» **ABOUT THIS TASK**
Set down nothing but the lines from the one containing "How do I perform: Open the community" to the final line of the material, exactly as written, and drop the pictures.

[DATA PROVIDED Boundary: Start]

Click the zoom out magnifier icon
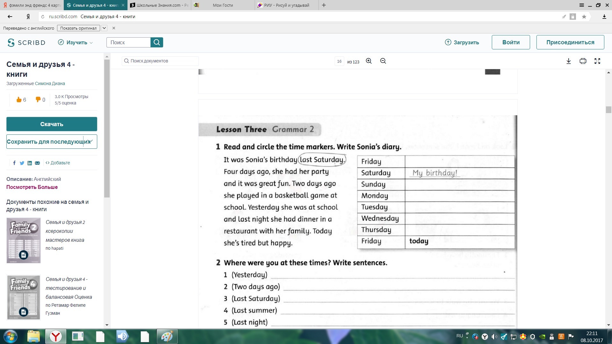Image resolution: width=612 pixels, height=344 pixels. (x=383, y=61)
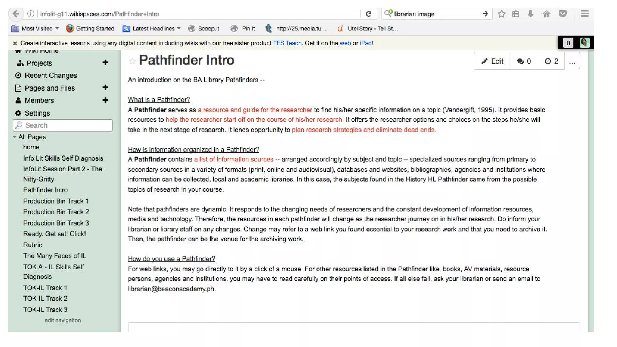Open Recent Changes in sidebar
The height and width of the screenshot is (347, 617).
coord(50,76)
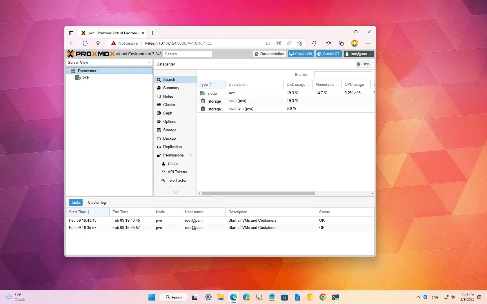Open the Summary panel in Datacenter sidebar

[x=171, y=88]
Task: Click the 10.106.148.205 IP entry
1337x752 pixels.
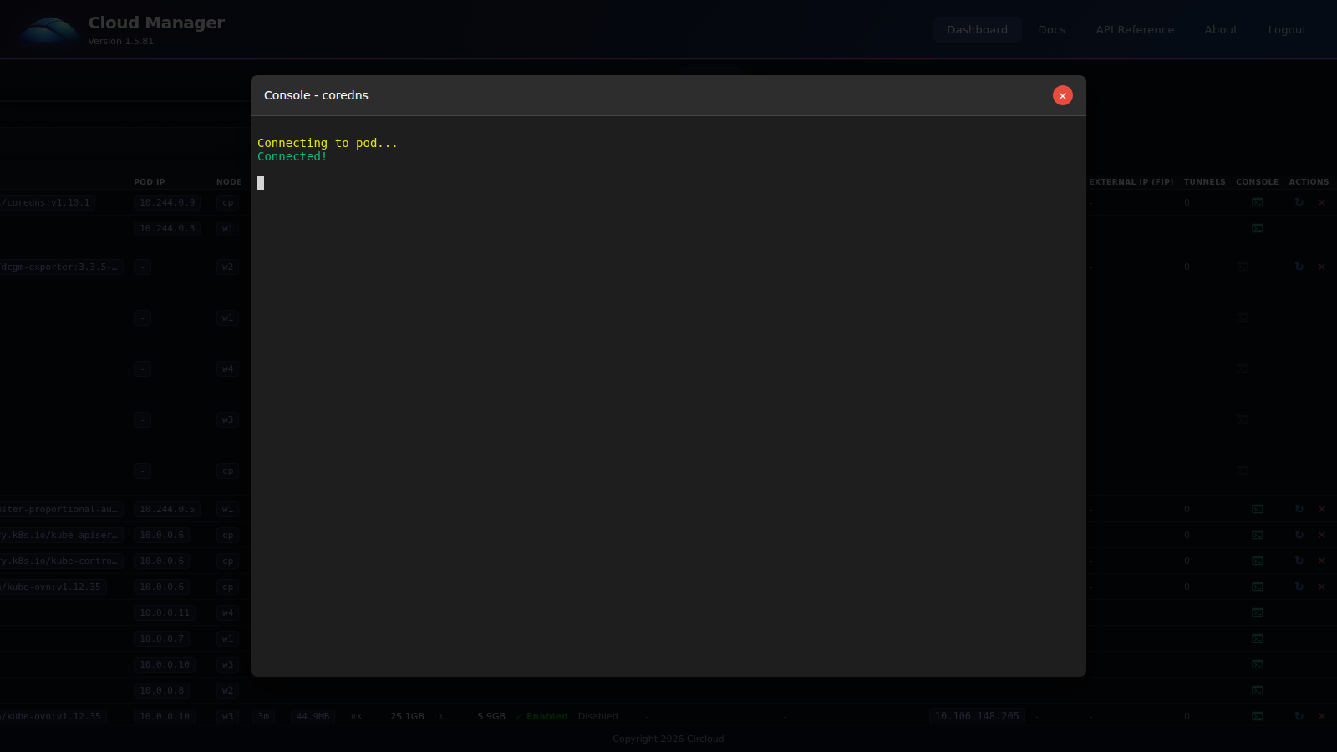Action: pyautogui.click(x=976, y=716)
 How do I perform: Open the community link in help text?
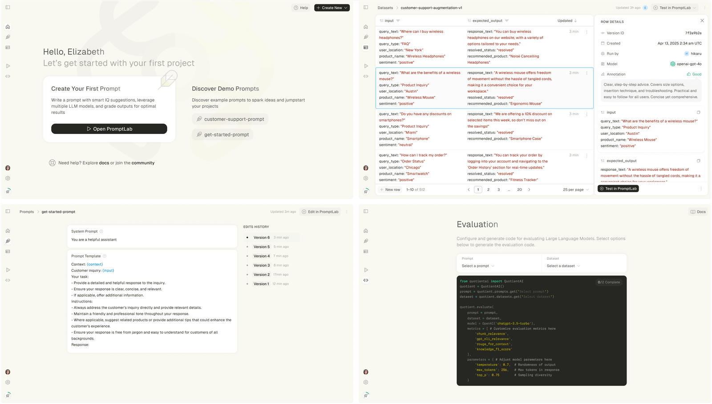click(143, 163)

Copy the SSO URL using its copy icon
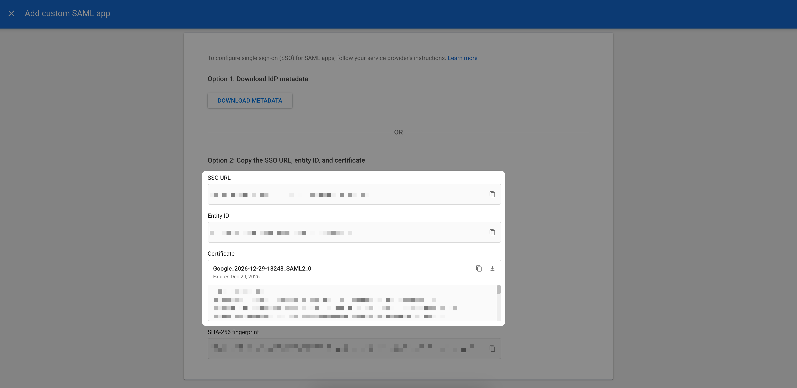pyautogui.click(x=492, y=194)
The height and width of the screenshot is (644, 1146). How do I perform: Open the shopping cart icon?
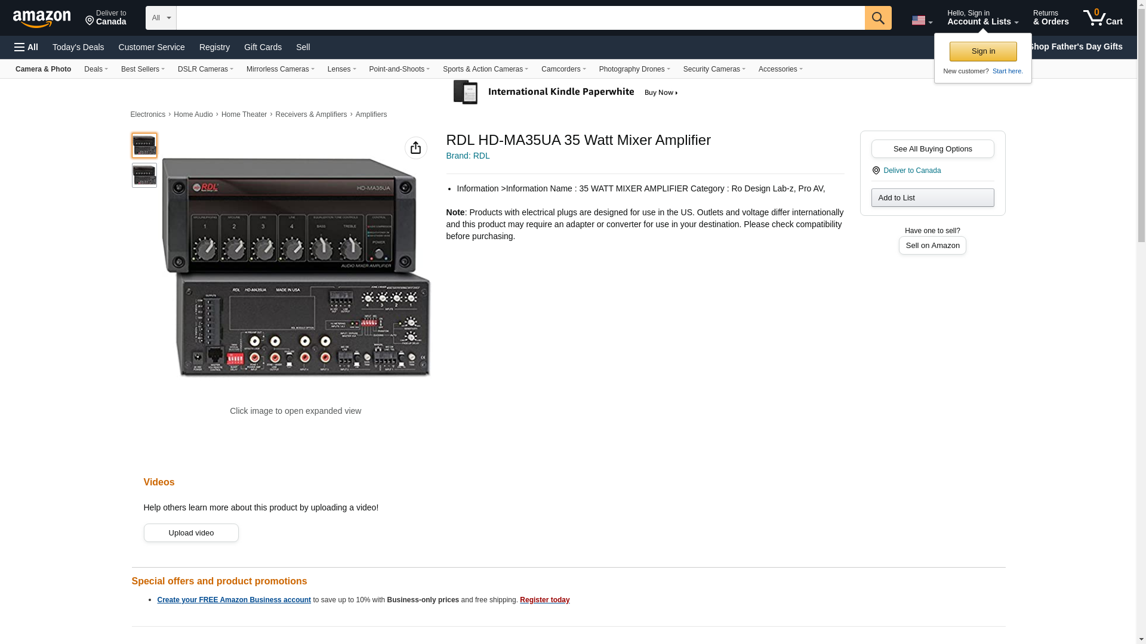pos(1102,18)
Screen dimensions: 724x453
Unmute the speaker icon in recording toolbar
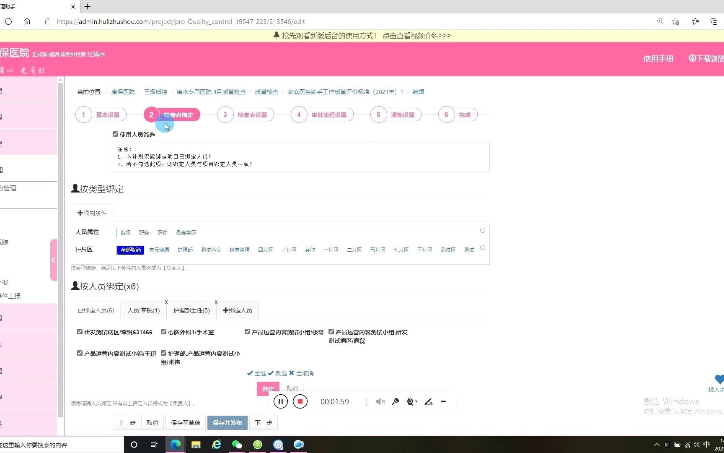pos(380,401)
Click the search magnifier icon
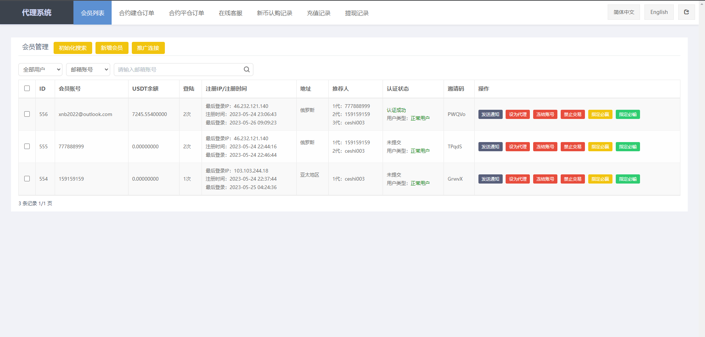705x337 pixels. pos(246,69)
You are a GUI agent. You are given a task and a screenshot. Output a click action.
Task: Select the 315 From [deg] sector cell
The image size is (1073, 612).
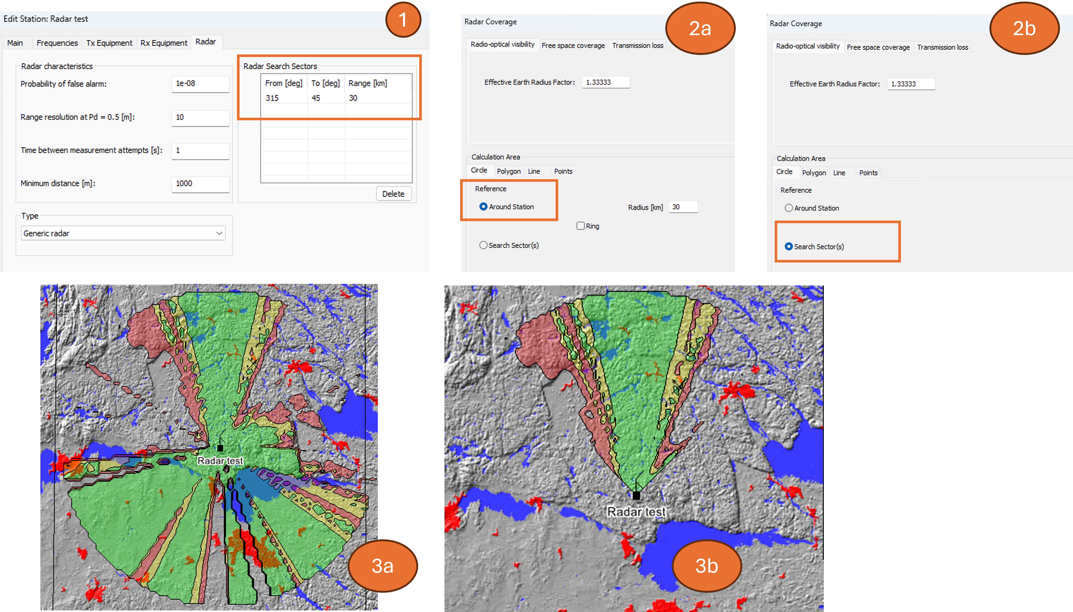coord(272,98)
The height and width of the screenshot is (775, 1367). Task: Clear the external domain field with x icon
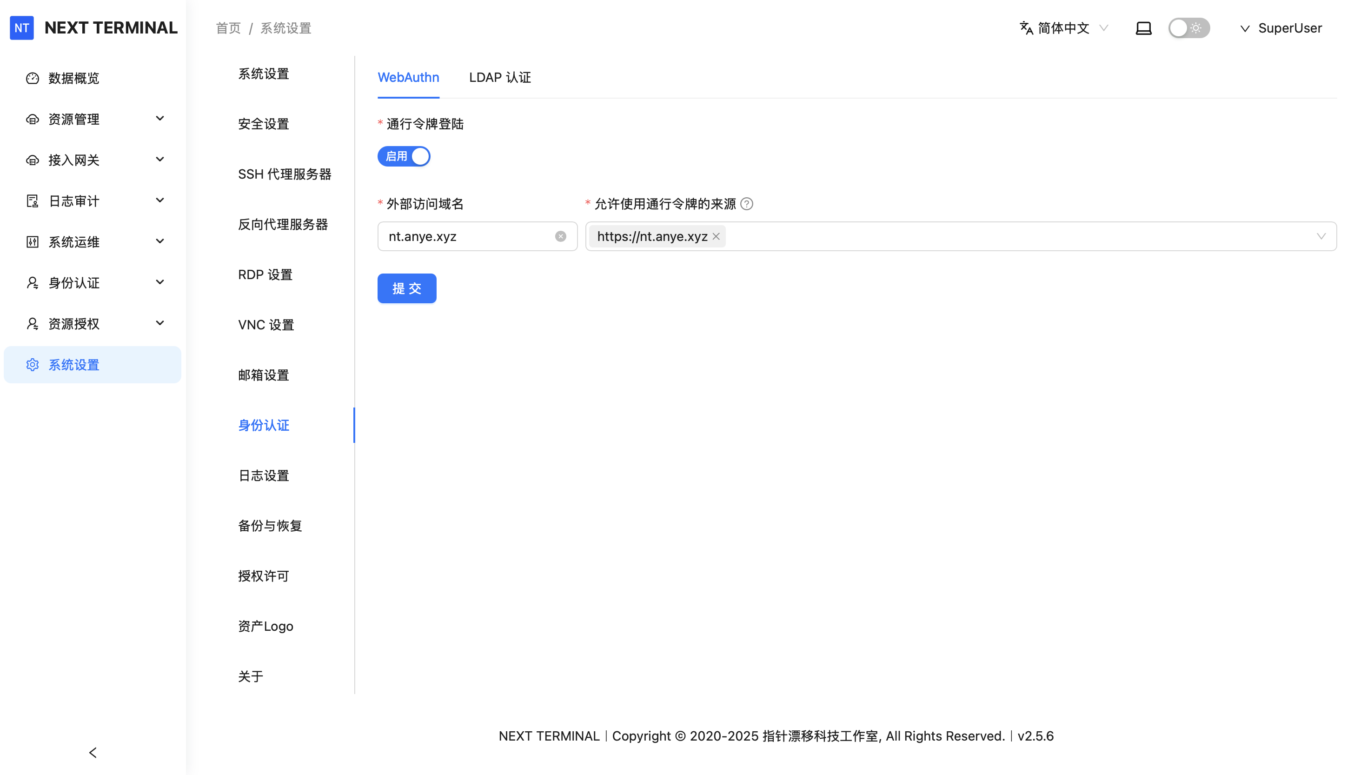(560, 236)
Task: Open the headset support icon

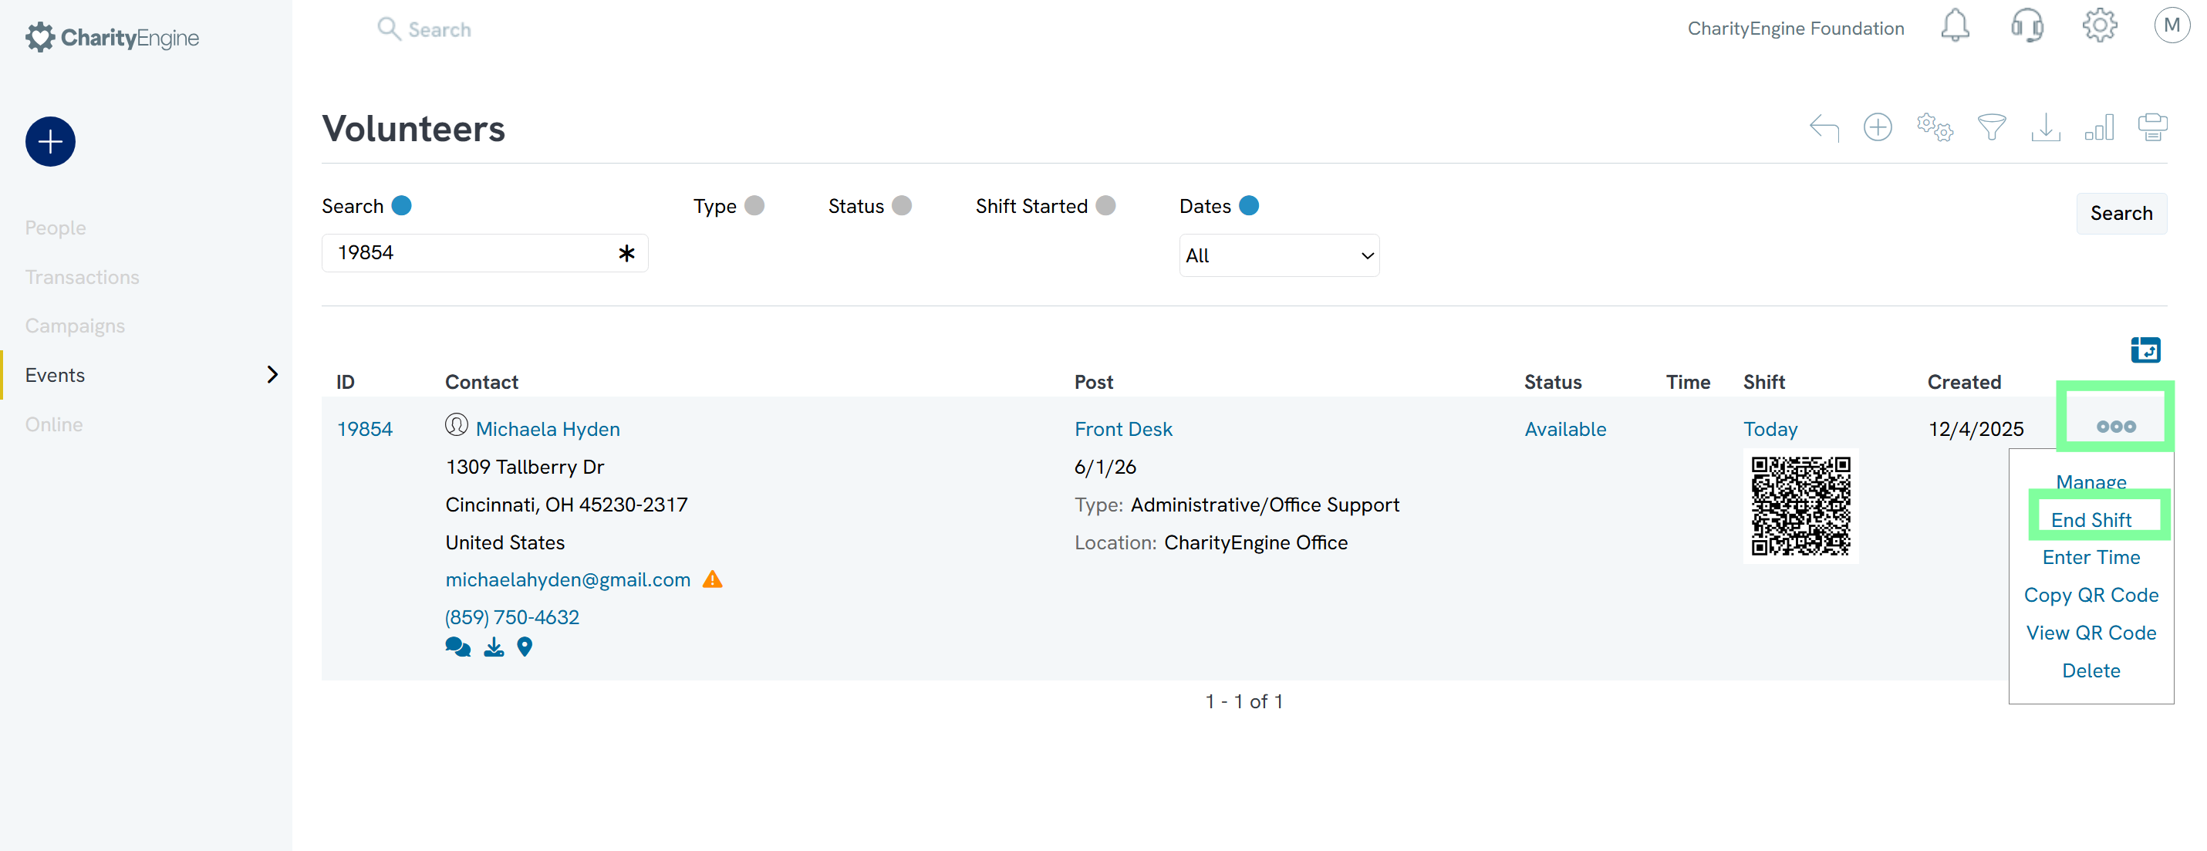Action: pos(2026,27)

[DATA PROVIDED Boundary: End]

» **EXPECTED ANSWER**
 How do I perform: Open the community link in help text?
click(143, 163)

Copy the SSO URL using its copy icon
pyautogui.click(x=492, y=194)
The height and width of the screenshot is (644, 1146). How do I perform: Open the shopping cart icon?
pos(1102,18)
Screen dimensions: 724x453
Unmute the speaker icon in recording toolbar
pos(380,401)
Click the search magnifier icon
705x337 pixels. pos(246,69)
You are a GUI agent. You are given a task and a screenshot. Output a click action.
Task: Select the 315 From [deg] sector cell
The image size is (1073, 612).
coord(272,98)
The height and width of the screenshot is (775, 1367). Task: Clear the external domain field with x icon
(560, 236)
Task: Open the headset support icon

Action: pos(2026,27)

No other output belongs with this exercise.